═════ SOURCE DATA ═════
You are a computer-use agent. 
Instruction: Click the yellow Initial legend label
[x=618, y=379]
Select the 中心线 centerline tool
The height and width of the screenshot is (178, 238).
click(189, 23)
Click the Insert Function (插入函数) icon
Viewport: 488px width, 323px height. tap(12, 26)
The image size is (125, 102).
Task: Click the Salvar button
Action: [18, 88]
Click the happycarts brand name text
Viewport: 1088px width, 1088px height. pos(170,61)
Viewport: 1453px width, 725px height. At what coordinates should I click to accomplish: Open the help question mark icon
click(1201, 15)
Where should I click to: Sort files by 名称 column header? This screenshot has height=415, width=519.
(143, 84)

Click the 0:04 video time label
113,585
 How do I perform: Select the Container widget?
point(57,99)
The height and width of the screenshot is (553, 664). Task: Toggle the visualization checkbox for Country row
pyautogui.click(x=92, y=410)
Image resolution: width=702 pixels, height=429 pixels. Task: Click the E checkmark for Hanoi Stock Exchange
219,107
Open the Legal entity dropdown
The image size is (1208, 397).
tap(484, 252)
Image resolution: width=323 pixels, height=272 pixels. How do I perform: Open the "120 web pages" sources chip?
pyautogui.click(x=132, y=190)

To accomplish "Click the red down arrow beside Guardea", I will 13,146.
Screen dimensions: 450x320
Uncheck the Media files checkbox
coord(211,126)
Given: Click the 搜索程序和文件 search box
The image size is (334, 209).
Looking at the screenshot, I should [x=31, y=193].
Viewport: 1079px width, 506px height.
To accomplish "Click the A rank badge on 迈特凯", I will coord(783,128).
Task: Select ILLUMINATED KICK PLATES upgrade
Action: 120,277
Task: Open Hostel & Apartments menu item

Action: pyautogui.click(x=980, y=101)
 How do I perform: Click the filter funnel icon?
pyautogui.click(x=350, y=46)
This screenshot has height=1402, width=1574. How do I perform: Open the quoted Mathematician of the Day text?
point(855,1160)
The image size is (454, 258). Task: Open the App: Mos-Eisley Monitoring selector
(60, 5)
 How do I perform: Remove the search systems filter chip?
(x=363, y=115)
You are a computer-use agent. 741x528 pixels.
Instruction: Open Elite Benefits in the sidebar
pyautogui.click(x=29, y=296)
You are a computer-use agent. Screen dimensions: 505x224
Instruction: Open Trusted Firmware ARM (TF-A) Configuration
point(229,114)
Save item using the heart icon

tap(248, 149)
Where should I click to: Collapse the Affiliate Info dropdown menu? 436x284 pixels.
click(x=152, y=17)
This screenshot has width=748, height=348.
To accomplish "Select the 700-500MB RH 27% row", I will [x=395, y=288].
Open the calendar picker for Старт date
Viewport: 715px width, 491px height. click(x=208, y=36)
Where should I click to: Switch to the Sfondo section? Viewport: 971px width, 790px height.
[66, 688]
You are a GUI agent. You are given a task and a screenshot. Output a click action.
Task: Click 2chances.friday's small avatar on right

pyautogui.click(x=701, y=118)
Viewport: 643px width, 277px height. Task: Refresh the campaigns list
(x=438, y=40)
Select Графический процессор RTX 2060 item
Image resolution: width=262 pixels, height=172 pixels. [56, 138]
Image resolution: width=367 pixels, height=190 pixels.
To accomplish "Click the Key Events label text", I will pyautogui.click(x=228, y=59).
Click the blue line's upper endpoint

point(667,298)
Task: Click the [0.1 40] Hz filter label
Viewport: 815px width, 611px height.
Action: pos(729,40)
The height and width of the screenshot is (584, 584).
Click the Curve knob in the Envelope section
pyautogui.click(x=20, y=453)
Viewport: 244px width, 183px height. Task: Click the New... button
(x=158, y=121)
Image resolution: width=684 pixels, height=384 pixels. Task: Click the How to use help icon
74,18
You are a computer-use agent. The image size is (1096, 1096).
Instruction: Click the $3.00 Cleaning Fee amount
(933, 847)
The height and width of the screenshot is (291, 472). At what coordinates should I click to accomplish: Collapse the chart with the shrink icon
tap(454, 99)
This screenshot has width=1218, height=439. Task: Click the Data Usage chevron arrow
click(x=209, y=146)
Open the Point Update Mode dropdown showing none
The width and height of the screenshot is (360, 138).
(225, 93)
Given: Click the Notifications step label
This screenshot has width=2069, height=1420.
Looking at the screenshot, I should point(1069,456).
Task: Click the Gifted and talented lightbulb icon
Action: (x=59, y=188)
═════
§ **PROBLEM DESCRIPTION**: Lines from the records above that hold "agent" are the ones to list.

§ **THE COMPLETED TASK**:
You are a computer-use agent. 
You are a computer-use agent. 741x528 pixels.
You are a computer-use agent. Screen dimensions: 505x224
You are a GUI agent. You are given a task and a screenshot. Output a click action.
You are a computer-use agent. The image size is (1096, 1096).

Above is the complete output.